──────── Data extract ────────

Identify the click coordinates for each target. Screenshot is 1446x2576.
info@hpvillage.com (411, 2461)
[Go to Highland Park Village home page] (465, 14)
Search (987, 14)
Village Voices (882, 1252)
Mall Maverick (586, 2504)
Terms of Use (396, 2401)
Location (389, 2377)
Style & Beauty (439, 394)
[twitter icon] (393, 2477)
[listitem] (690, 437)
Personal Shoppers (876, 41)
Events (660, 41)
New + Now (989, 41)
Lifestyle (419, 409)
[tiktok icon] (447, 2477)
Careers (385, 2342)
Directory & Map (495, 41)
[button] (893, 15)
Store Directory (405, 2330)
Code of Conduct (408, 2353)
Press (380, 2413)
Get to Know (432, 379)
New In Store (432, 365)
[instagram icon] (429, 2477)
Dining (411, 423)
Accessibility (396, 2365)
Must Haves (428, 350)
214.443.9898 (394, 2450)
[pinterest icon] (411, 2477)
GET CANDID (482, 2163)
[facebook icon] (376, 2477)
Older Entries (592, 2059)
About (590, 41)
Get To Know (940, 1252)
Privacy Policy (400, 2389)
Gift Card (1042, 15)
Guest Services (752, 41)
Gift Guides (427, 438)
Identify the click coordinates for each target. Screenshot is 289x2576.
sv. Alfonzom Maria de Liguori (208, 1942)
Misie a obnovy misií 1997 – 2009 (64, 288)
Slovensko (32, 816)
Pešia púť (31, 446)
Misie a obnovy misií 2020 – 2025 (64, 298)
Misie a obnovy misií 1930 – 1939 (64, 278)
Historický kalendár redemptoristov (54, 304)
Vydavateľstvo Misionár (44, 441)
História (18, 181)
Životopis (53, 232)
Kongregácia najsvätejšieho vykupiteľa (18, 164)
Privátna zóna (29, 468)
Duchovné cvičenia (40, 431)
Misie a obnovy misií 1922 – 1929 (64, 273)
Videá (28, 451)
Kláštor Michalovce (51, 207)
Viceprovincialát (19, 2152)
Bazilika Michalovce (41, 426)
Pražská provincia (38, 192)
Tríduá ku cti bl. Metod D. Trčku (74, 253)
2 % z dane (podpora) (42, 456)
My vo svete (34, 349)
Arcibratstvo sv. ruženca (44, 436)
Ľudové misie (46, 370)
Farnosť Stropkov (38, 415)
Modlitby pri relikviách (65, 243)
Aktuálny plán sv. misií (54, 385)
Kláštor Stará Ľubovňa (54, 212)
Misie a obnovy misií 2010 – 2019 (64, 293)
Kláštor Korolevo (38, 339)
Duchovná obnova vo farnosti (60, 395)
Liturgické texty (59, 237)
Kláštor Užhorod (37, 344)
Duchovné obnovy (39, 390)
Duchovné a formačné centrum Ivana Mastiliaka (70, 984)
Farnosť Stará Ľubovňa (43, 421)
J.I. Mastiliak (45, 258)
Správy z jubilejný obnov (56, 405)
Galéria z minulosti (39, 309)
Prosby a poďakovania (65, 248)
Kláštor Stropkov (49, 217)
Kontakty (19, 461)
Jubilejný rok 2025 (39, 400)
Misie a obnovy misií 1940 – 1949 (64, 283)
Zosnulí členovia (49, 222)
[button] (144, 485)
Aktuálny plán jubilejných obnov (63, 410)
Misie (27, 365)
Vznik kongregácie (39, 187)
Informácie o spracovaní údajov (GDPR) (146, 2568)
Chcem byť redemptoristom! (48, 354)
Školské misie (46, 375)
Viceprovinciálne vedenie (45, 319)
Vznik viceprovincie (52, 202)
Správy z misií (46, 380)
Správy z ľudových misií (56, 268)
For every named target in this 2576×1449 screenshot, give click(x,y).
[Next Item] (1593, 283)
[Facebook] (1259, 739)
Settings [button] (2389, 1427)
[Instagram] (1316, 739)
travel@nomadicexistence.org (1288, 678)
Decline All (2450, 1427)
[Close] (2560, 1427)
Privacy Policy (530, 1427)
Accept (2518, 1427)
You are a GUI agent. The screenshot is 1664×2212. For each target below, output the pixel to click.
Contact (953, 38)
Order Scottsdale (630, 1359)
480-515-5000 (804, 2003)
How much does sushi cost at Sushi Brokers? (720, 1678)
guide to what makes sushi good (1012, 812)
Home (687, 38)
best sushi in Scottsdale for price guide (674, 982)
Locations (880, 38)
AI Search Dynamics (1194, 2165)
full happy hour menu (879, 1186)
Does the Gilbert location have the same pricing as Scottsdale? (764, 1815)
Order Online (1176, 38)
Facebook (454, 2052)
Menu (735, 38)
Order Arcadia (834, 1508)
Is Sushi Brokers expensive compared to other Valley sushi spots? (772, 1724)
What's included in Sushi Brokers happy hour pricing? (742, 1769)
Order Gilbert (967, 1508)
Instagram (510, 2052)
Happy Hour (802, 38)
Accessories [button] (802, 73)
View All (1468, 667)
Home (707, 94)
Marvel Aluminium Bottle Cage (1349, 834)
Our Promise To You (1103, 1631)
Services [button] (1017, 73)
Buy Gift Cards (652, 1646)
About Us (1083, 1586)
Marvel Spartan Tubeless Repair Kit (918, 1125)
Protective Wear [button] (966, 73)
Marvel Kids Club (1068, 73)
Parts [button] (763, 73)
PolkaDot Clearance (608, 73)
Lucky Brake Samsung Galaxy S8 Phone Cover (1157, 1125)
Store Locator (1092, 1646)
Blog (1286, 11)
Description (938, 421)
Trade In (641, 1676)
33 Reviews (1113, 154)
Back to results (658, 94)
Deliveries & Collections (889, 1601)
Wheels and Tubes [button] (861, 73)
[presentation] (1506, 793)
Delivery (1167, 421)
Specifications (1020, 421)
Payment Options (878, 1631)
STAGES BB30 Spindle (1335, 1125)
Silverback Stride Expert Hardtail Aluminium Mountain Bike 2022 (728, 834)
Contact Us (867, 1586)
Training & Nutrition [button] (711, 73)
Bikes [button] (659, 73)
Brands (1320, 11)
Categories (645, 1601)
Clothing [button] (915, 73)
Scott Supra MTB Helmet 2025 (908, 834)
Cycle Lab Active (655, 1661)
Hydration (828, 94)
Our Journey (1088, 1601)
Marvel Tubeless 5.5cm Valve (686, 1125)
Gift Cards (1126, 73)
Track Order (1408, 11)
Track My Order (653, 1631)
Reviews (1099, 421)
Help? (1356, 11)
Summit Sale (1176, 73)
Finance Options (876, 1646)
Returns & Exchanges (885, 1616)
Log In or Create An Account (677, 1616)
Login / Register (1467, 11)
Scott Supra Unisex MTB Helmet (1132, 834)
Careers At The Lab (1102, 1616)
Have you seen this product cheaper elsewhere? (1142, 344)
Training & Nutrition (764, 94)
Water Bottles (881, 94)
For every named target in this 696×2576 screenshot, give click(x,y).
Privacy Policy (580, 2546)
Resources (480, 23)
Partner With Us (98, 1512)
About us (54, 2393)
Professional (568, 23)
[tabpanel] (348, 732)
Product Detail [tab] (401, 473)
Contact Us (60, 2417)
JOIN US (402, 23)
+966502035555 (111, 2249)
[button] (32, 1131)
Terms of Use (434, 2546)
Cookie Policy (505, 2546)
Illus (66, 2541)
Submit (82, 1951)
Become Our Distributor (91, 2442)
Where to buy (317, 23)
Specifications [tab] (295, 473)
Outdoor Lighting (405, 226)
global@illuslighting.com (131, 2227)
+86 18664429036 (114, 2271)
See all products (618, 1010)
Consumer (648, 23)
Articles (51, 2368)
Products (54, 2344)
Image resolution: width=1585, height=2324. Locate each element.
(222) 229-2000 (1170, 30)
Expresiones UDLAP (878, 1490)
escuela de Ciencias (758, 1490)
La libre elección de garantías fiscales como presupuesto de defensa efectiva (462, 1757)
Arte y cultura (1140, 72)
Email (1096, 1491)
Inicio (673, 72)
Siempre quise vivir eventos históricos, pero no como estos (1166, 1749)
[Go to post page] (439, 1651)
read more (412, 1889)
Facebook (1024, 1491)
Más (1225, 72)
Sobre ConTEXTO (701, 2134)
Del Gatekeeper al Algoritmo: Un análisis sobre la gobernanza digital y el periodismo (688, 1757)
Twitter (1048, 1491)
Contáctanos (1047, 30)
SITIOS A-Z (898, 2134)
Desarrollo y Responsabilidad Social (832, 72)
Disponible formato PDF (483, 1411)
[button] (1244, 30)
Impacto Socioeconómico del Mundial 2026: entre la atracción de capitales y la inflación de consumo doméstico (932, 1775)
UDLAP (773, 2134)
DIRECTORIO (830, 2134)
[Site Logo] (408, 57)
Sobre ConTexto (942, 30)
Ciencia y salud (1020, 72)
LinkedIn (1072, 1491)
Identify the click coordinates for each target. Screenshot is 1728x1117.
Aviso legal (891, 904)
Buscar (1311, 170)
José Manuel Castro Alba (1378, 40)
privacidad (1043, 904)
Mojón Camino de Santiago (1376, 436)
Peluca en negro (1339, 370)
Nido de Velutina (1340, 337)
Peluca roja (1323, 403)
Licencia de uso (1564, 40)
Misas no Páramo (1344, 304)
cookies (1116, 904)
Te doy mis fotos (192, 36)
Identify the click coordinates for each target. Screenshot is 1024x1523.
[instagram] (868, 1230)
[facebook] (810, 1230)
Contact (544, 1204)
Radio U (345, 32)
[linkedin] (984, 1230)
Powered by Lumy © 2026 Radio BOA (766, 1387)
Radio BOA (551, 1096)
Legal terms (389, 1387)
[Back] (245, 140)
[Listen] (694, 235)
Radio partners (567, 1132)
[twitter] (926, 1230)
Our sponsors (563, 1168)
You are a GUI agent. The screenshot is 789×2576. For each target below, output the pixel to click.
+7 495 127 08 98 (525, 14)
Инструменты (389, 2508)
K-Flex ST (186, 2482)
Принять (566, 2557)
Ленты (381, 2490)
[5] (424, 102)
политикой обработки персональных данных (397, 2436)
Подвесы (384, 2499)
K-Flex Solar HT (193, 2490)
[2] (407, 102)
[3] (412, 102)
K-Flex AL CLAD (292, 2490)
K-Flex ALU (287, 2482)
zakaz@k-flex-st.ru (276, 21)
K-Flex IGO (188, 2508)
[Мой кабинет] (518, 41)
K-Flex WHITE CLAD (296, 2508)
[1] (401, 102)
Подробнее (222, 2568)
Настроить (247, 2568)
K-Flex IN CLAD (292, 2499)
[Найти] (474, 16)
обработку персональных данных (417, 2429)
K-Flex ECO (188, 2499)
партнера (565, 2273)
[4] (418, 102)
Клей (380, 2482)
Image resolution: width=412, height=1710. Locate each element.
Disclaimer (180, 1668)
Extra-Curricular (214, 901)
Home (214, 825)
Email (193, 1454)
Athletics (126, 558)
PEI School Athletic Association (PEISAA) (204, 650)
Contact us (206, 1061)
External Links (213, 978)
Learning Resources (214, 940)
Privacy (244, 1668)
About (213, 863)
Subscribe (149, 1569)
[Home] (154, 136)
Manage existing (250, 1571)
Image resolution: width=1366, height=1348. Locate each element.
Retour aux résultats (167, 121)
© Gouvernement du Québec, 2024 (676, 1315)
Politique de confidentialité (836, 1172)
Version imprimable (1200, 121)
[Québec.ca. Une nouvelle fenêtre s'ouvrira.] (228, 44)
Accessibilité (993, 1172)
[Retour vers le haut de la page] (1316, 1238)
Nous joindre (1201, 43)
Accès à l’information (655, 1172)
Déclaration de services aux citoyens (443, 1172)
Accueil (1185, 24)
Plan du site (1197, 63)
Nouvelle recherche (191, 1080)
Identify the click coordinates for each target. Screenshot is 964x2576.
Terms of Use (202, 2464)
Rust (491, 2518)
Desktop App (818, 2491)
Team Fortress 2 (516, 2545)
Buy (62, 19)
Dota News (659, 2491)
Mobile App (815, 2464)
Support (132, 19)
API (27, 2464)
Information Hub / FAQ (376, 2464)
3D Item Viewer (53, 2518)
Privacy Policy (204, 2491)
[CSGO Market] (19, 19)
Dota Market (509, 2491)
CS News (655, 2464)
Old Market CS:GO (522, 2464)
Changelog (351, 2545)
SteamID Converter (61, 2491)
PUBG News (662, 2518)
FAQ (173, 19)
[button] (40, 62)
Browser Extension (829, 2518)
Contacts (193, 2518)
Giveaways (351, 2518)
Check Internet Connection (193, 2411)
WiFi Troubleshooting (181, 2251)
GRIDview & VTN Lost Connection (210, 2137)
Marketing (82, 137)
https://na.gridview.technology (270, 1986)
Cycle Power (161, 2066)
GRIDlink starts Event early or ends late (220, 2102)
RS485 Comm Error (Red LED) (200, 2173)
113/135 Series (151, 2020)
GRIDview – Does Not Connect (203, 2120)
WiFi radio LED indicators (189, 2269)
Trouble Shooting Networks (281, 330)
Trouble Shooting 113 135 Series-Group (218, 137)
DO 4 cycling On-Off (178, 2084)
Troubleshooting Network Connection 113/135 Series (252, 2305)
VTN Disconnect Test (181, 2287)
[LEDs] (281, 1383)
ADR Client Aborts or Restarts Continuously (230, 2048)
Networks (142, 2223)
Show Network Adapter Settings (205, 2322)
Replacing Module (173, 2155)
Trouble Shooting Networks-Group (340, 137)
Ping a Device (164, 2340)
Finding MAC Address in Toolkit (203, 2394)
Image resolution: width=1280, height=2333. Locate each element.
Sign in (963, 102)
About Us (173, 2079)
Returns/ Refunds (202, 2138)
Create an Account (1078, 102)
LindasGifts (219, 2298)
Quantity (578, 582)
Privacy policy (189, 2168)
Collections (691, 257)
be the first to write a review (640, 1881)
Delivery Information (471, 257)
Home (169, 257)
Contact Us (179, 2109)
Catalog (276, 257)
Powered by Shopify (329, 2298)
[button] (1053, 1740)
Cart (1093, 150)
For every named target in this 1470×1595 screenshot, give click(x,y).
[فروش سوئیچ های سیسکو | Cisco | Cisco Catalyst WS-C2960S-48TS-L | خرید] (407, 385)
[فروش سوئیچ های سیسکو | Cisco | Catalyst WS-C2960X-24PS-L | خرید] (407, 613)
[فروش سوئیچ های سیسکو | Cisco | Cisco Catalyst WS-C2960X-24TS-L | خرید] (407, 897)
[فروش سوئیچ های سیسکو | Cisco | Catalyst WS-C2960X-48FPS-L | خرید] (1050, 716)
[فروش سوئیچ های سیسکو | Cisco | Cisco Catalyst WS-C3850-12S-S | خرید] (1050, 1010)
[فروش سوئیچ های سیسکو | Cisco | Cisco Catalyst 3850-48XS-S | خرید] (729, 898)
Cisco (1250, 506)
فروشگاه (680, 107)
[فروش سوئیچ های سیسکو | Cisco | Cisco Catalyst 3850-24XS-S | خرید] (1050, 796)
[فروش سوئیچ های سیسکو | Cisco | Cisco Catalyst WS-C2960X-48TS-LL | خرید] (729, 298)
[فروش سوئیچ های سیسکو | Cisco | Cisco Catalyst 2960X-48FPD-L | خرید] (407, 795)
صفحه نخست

────────

(What to work on):
Out of the data above, set down the lines from the one with "Contact Us (867, 1586)" to the one with "Careers At The Lab (1102, 1616)", both included, exactly as written and with no additions.

(Response):
Contact Us (867, 1586)
Training & Nutrition [button] (711, 73)
Bikes [button] (659, 73)
Brands (1320, 11)
Categories (645, 1601)
Clothing [button] (915, 73)
Scott Supra MTB Helmet 2025 (908, 834)
Cycle Lab Active (655, 1661)
Hydration (828, 94)
Our Journey (1088, 1601)
Marvel Tubeless 5.5cm Valve (686, 1125)
Gift Cards (1126, 73)
Track Order (1408, 11)
Track My Order (653, 1631)
Reviews (1099, 421)
Help? (1356, 11)
Summit Sale (1176, 73)
Finance Options (876, 1646)
Returns & Exchanges (885, 1616)
Log In or Create An Account (677, 1616)
Login / Register (1467, 11)
Scott Supra Unisex MTB Helmet (1132, 834)
Careers At The Lab (1102, 1616)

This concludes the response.